Assignment — Output the data below exactly.

Input material —
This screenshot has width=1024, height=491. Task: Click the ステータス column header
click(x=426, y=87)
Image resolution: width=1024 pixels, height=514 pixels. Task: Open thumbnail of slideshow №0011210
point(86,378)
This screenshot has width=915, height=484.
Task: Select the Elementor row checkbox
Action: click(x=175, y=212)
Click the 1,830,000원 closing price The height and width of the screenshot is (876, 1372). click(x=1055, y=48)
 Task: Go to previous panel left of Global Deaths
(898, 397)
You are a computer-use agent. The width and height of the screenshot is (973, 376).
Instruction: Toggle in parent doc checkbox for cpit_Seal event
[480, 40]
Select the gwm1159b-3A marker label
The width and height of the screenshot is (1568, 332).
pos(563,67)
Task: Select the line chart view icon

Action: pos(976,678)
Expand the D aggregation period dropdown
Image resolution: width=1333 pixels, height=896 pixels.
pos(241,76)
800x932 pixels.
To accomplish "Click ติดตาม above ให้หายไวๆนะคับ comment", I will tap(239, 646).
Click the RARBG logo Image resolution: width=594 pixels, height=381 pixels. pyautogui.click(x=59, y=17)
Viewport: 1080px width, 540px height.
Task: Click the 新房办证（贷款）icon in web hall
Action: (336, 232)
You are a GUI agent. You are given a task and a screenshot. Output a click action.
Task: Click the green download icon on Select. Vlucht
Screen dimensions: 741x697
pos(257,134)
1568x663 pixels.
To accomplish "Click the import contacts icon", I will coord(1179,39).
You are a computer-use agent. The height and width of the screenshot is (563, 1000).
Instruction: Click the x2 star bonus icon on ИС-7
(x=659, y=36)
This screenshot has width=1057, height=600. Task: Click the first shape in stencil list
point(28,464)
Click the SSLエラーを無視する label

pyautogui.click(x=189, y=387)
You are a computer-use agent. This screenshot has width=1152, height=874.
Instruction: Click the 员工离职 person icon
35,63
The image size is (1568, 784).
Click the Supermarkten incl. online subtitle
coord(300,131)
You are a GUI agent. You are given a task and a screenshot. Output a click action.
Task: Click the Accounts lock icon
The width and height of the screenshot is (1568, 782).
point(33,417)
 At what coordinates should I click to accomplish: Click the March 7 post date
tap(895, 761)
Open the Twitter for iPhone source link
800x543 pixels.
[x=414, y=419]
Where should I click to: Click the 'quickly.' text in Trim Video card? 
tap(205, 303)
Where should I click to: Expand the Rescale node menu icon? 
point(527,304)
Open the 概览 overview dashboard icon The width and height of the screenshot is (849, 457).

Result of the task —
This screenshot has width=1024, height=491. Task: Click the ステータス column header
click(x=426, y=87)
Image resolution: width=1024 pixels, height=514 pixels. Task: Open thumbnail of slideshow №0011210
point(86,378)
This screenshot has width=915, height=484.
Task: Select the Elementor row checkbox
Action: click(x=175, y=212)
Click the 1,830,000원 closing price The height and width of the screenshot is (876, 1372). click(x=1055, y=48)
 Task: Go to previous panel left of Global Deaths
(898, 397)
You are a computer-use agent. The width and height of the screenshot is (973, 376).
Instruction: Toggle in parent doc checkbox for cpit_Seal event
[480, 40]
Select the gwm1159b-3A marker label
The width and height of the screenshot is (1568, 332).
pos(563,67)
Task: Select the line chart view icon

Action: pos(976,678)
Expand the D aggregation period dropdown
Image resolution: width=1333 pixels, height=896 pixels.
pos(241,76)
800x932 pixels.
To accomplish "Click ติดตาม above ให้หายไวๆนะคับ comment", I will tap(239, 646).
Click the RARBG logo Image resolution: width=594 pixels, height=381 pixels. pyautogui.click(x=59, y=17)
Viewport: 1080px width, 540px height.
Task: Click the 新房办证（贷款）icon in web hall
Action: (336, 232)
You are a GUI agent. You are given a task and a screenshot. Output a click action.
Task: Click the green download icon on Select. Vlucht
Screen dimensions: 741x697
pos(257,134)
1568x663 pixels.
To accomplish "Click the import contacts icon", I will coord(1179,39).
You are a computer-use agent. The height and width of the screenshot is (563, 1000).
Instruction: Click the x2 star bonus icon on ИС-7
(x=659, y=36)
This screenshot has width=1057, height=600. Task: Click the first shape in stencil list
point(28,464)
Click the SSLエラーを無視する label

pyautogui.click(x=189, y=387)
You are a computer-use agent. This screenshot has width=1152, height=874.
Instruction: Click the 员工离职 person icon
35,63
The image size is (1568, 784).
Click the Supermarkten incl. online subtitle
coord(300,131)
You are a GUI agent. You are given a task and a screenshot. Output a click action.
Task: Click the Accounts lock icon
The width and height of the screenshot is (1568, 782).
point(33,417)
 At what coordinates should I click to accomplish: Click the March 7 post date
tap(895, 761)
Open the Twitter for iPhone source link
800x543 pixels.
[x=414, y=419]
Where should I click to: Click the 'quickly.' text in Trim Video card? 
tap(205, 303)
Where should I click to: Expand the Rescale node menu icon? 
point(527,304)
Open the 概览 overview dashboard icon The width and height of the screenshot is (849, 457).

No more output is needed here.